How to embrace discomfort while having tough conversations
Instead of navigating life on eggshells and avoiding problematic conversations, we can uplift each other by leaning into discomfort and meeting each other with understanding.
But, navigating such conversations takes strategy. So, before you jump into a difficult conversation, take a look at these tips to ensure that the conversation goes as smoothly as possible.
1. Have a plan
While it’s best to let difficult conversations develop organically, it’s smart to start off with a plan just in case the conversation goes sideways. Having a plan and knowing what topics you would *ideally* like to cover can help you get back on track if the conversation derails.

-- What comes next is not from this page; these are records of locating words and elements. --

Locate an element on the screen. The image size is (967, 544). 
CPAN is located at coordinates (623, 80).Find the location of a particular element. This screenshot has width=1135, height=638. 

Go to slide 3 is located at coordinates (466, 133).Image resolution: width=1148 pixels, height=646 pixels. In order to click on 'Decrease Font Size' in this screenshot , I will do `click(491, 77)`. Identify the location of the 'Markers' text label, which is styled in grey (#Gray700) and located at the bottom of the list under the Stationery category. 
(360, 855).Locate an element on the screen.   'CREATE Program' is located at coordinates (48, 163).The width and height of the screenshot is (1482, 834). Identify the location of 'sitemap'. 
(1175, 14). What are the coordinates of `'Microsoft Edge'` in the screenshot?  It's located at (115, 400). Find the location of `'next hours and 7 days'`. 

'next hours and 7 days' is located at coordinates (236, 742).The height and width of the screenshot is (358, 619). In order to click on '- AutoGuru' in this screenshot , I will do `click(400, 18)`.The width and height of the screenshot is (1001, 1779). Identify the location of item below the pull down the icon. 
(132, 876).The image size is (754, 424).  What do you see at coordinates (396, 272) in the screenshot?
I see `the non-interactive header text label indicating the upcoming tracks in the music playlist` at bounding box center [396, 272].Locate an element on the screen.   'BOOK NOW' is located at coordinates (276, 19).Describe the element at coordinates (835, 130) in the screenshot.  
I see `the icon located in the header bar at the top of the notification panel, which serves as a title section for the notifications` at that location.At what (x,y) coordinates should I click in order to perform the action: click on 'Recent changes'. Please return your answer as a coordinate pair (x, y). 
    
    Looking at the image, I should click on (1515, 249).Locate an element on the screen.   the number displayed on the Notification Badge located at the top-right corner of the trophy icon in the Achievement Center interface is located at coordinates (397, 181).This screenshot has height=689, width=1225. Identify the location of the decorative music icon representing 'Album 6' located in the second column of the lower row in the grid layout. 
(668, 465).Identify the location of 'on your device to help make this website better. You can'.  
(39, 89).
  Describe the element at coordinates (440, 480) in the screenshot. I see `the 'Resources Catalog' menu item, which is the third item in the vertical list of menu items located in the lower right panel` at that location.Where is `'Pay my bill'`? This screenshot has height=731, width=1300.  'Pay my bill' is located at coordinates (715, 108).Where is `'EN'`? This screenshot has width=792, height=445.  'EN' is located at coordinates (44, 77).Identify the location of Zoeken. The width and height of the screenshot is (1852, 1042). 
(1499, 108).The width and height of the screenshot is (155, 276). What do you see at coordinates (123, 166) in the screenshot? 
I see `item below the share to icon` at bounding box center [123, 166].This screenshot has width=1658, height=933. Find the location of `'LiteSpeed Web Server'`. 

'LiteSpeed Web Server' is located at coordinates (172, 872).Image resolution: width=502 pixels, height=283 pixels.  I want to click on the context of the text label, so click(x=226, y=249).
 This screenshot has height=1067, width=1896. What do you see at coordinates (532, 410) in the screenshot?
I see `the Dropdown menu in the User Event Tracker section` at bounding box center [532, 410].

2. Come from a place of curiosity and respect
It’s crucial that you meet the person you’re talking to with an open heart and an open mind. You have to have a genuine curiosity to learn, as opposed to having the goal to make your “point.” Also, drop any desire for likeability. The person you’re talking to is most likely going to disagree with you, and that’s ok.
- Accept vulnerability
You are going to be uncomfortable, which means you’re going to be vulnerable. In the beautiful words of Brené Brown, you cannot have courage without vulnerability. Those two emotions run parallel and intersect. So, instead of shying away from vulnerability, meet it with the bravery and courage it deserves.
Pay attention to what you’re hearing, not what you want to say
While having a plan is great, you must be open to where the conversation goes organically once the other person starts talking. You cannot predict what someone is going to say, so actively listen instead of waiting to make your point. Being an active listener takes skill that most of us have not yet crafted. Commit to listening openly and thoughtfully.
- Make “I” statements and avoid “you”
It’s so easy to point the finger at someone else when having difficult conversations. “You” said this, or “you” did this, or “you” made me feel like that; all of that puts blame on the person you’re speaking to and will cause them to get defensive. By making “I” statements, you’re talking from your own standpoint and opening up the conversation for self-reflection.
While it may be difficult at first, having tough conversations will enhance your relationships and inspire you to live more in your truth. The best way to get through discomfort is to lean into vulnerability and approach the situation with an open heart and an open mind. Remember, if the conversation becomes too messy, you can always take a recess and come back to it later. There’s absolutely nothing wrong with saying that you need more time to clear your thoughts.